Adobe is to be commended for making good on its commitment (announced in January of 2007) to turn the PDF format over to an independent standards body. Everybody benefits from this move. Adobe no longer has to bear the burden of maintaining single-handedly what has grown to become a breathtakingly elaborate format specification (over 1300 pages long), and the PDF developer community no longer has to wonder whether the format will forever remain quasi-proprietary.

Adobe needs to do the same thing now with XMP (the eXtensible Metadata Platform), the XML metadata format for images (and other asset types). As readers of our Digital & Media Asset Management Report 2008 already know, XMP is seeing widespread use in the DAM and MAM spaces (and getting more popular by the day). It is supported by virtually all Adobe products, and is an integral part of many subvariants of PDF (such as PDF/A), some of which have been ISO standards for years, ironically.

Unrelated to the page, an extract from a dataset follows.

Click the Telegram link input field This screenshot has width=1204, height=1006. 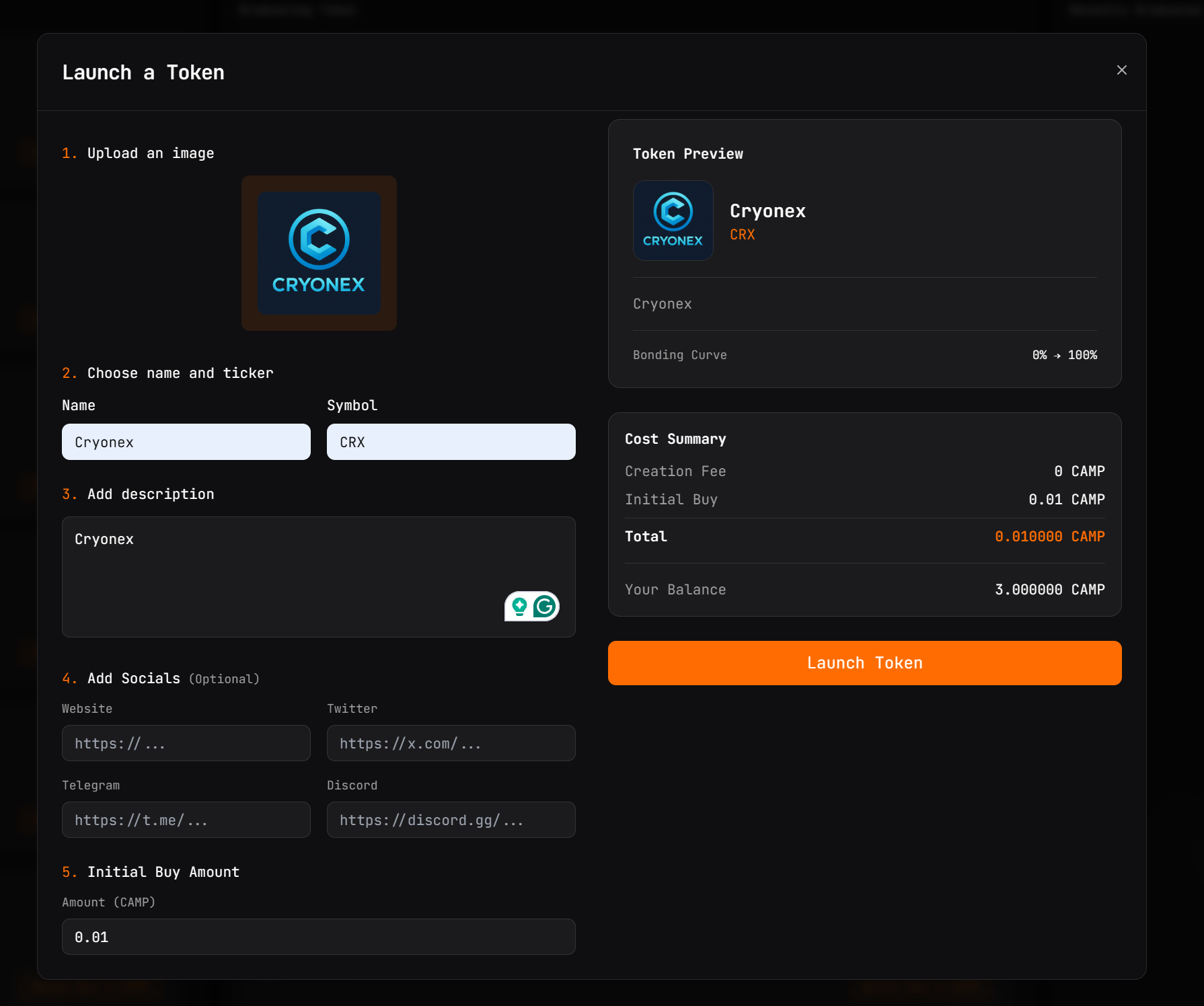186,820
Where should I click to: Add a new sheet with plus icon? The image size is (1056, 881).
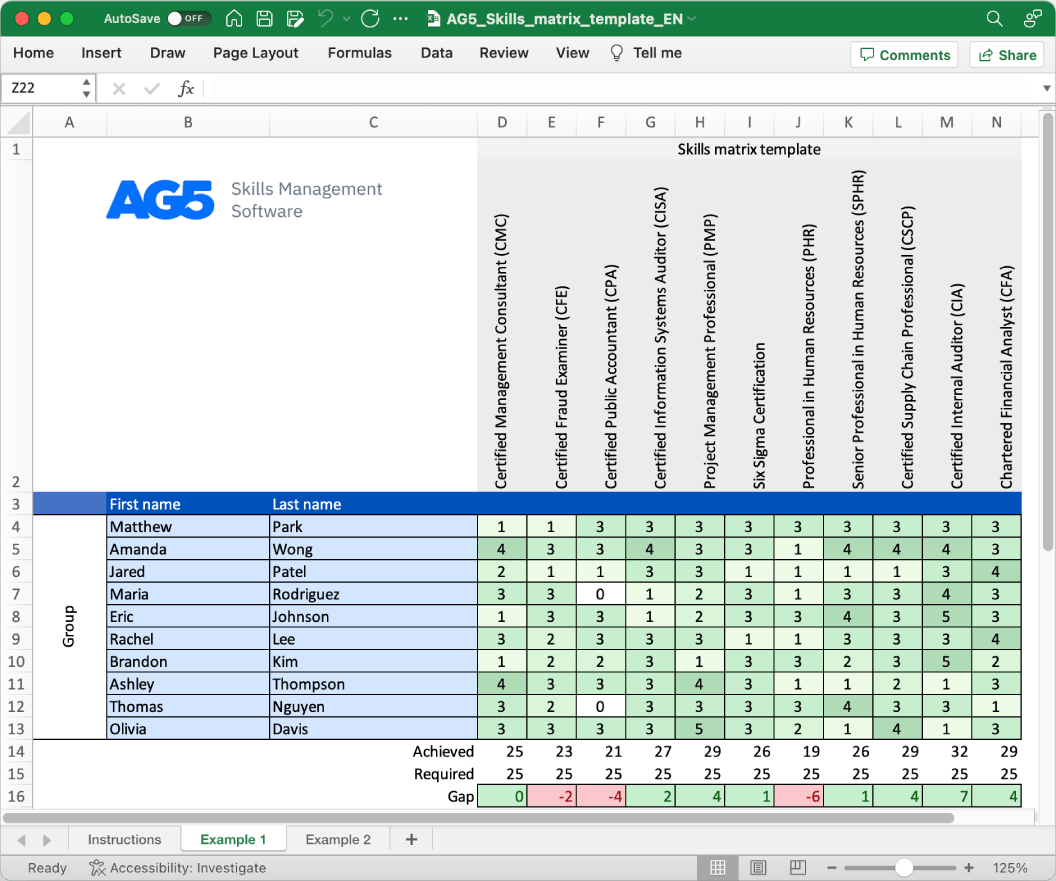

XMP has been under Adobe's control since it made its first appearance in 2001 (as part of the Acrobat 5 release). It's an important standard, one that needs to evolve quickly, in response to community needs and under community direction. (The last revision of the XMP standard was published in 2005.) Adobe is pushing the XMP standard ... at Adobe's pace and in ways that benefit Adobe. (The parallels with PDF are numerous and obvious.) There are lingering technical issues waiting to be solved, however. Issues whose solutions shouldn't have to be dependent on Adobe's needs only.

Let's cut to the chase. If Adobe wants to demonstrate its commitment to openness, it should do for XMP what it has already done for PDF: Put it in the hands of a legitimate standards body. Right now it's open in name only.